Friday, December 07, 2001

THE CANCER LESBIAN

To kill a Cancer, wait for a full moon and start to tease her. Tease her about her sentimentality, her mother, her moodiness, her corny hobbies and her haircut. She will probably kill you first, but the guilt will make her kill herself afterwards.
Cancer lesbians are usually very sweet, gentle women. They blush when they see you staring at them across a crowded room.
They kvell when they get attention, acting like it bothers them, but secretly loving it.
They hold everything inside, and when pushed to show too much of themselves, they sidle away until it's safe to come back.
The Cancer lesbian is not after flings and sexual romps. Even the most casual date is measured for her partnership potential, and she doesn't need to sleep with anyone just for kicks. She's the marrying kind, so don't go sniffing around for casual sex.
Cancer's home is a cozy little nest crammed with treasures and sentimental objects they'd rather die than lose. There are usually pets around who get treated like royalty. There will also be yummy things to eat and plenty of wine or other alcohol available.
While Cancers tend to be soft spoken, when they laugh they sound like they are insane.
Maybe the Moon makes then loony, but they all have very weird, often loud laughs.
If you can get one into the bedroom (better be patient), they are sensual, soft and loving. Their emotions blossom during sex, and they are easy to fall in love with.

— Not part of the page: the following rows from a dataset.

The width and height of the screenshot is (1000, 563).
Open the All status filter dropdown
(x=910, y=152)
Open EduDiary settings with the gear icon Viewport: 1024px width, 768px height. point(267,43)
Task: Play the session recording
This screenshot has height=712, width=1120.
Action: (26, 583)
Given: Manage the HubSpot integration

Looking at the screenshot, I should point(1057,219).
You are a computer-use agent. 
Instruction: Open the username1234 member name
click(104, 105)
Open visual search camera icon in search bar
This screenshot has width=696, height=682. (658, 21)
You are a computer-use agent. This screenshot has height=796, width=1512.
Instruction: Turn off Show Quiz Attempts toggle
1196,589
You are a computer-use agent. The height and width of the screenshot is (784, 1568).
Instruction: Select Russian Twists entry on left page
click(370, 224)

Cancer lesbians are moody. They might not be bitchy moody, but they can get withdrawn and clam up. Don't bother to try and talk them out of it, either, and whatever you do never, ever intentionally try to piss one off.
To handle Cancer's moods, a few surefire remedies include foot rubs (they all love their own feet, for some reason), chocolate, sentimental music, a little toy, or just some old fashioned space. They won't discuss it, so don't bother trying.
To seduce a Cancer, show her your financial portfolio, introduce her to your mother, let her make the first move, buy her something antique or vintage, be gentle, tell her you dream of having a wife and picket fence one day, and cry with her at the movies.
To dump a Cancer, brag about all the lovers you've had, use terms like 'fuck' and 'piece of ass', flirt with her friends, tell her cooking is awful, and demand she go out to bars with you, several times a week.
You'll soon awaken to an empty house and a note pinned to your pillow, politely telling you to drop dead and go to hell.